▸ What is expected: Every line in the records below with the string "computer" needs to be copied out.

[Saved entries]

######

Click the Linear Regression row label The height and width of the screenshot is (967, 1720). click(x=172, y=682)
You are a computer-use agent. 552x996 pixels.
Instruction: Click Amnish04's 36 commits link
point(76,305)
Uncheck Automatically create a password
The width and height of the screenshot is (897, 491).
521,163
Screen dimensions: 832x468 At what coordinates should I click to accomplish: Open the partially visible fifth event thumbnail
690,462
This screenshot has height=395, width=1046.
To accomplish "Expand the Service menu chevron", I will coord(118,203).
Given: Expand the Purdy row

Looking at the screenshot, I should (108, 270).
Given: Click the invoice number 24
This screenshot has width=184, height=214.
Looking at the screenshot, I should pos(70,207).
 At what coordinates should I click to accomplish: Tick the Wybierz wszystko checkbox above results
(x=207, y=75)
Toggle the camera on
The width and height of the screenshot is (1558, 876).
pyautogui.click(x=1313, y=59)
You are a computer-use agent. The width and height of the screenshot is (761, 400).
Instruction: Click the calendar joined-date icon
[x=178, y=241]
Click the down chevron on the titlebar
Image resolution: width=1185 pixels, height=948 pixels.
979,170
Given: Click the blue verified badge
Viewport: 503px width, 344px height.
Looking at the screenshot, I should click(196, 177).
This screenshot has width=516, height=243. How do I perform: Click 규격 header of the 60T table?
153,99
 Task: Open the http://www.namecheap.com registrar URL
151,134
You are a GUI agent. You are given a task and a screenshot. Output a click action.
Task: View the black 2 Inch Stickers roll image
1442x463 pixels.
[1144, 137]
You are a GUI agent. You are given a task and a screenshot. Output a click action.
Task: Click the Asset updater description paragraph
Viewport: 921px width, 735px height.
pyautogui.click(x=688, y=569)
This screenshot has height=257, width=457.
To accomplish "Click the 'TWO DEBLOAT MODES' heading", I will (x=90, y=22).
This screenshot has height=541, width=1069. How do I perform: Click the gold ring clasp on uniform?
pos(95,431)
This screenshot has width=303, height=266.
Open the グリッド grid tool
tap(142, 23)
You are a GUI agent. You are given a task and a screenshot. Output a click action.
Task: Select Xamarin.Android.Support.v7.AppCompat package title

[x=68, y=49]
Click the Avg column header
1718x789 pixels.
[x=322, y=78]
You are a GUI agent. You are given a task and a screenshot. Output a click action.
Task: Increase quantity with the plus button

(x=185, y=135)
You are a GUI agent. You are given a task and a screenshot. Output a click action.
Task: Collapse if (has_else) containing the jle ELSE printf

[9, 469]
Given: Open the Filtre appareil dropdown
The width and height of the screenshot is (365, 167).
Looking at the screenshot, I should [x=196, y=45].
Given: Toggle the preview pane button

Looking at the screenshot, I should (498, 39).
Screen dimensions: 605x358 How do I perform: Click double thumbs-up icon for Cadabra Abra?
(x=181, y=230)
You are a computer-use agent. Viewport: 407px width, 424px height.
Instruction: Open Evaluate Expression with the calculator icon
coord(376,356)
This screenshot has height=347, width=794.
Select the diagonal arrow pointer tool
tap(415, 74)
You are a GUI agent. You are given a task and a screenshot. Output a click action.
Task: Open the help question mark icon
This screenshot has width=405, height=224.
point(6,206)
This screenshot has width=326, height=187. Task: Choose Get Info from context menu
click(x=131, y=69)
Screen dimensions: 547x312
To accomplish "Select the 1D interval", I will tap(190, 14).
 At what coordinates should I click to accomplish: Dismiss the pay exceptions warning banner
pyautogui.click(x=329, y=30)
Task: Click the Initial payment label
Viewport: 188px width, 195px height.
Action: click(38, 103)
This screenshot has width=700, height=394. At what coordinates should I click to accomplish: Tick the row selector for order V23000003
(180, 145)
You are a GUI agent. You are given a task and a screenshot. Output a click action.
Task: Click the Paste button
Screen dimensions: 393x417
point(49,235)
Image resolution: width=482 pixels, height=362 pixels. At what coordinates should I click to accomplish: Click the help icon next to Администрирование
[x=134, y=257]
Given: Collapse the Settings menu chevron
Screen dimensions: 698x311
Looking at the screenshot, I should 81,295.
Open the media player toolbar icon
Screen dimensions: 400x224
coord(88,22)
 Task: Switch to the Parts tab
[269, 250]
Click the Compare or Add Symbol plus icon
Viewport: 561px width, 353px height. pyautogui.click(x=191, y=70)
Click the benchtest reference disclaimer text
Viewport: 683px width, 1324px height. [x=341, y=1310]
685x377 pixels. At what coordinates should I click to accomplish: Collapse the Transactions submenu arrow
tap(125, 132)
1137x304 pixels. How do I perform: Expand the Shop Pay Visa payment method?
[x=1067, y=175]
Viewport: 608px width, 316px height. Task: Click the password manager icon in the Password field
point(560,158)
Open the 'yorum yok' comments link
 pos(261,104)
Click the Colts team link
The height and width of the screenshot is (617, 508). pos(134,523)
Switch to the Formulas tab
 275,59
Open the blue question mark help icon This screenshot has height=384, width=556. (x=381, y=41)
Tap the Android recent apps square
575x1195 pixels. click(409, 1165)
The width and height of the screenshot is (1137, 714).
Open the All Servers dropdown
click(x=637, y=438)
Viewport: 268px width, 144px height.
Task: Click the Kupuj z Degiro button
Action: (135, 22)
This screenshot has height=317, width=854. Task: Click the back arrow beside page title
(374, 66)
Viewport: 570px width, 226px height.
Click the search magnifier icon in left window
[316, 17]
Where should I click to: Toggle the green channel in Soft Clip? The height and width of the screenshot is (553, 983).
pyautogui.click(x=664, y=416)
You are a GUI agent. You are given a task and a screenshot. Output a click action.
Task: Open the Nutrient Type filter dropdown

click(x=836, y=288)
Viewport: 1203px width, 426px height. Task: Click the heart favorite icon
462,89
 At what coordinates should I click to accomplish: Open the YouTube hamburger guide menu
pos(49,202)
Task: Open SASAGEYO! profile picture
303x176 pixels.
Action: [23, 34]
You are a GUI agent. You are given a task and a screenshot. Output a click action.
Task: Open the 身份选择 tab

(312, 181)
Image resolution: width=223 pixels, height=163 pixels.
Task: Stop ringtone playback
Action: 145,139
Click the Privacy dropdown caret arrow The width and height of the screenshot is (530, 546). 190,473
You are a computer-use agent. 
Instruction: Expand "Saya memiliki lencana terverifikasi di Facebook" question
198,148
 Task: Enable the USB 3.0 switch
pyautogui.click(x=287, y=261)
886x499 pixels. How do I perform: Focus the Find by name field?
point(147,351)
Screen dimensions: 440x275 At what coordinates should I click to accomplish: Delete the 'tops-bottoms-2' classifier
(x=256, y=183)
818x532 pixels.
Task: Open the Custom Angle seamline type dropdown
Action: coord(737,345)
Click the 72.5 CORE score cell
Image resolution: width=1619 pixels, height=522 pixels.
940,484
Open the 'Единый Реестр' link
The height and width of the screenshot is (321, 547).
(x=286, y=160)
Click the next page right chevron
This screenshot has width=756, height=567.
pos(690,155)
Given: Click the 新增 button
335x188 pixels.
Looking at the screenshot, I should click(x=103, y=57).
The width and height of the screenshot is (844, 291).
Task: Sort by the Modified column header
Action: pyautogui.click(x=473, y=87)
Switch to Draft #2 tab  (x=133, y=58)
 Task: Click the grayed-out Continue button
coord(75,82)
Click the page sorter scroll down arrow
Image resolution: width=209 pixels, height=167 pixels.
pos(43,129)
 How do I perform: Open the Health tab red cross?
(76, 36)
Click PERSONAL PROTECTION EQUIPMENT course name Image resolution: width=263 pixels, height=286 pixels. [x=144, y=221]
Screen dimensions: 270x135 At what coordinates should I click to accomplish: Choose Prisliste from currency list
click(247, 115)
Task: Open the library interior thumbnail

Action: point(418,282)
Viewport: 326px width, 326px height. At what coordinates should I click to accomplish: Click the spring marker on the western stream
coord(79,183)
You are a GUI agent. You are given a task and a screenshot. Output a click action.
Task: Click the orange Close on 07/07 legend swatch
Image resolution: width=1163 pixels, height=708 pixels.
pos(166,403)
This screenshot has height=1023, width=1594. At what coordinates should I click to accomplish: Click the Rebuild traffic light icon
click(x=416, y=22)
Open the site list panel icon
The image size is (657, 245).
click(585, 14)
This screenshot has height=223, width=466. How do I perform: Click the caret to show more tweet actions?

######

▸ Your response:
You are a computer-use agent. 552x996 pixels.
You are a computer-use agent. The width and height of the screenshot is (761, 400).
You are a computer-use agent. Viewport: 407px width, 424px height.
You are a computer-use agent. 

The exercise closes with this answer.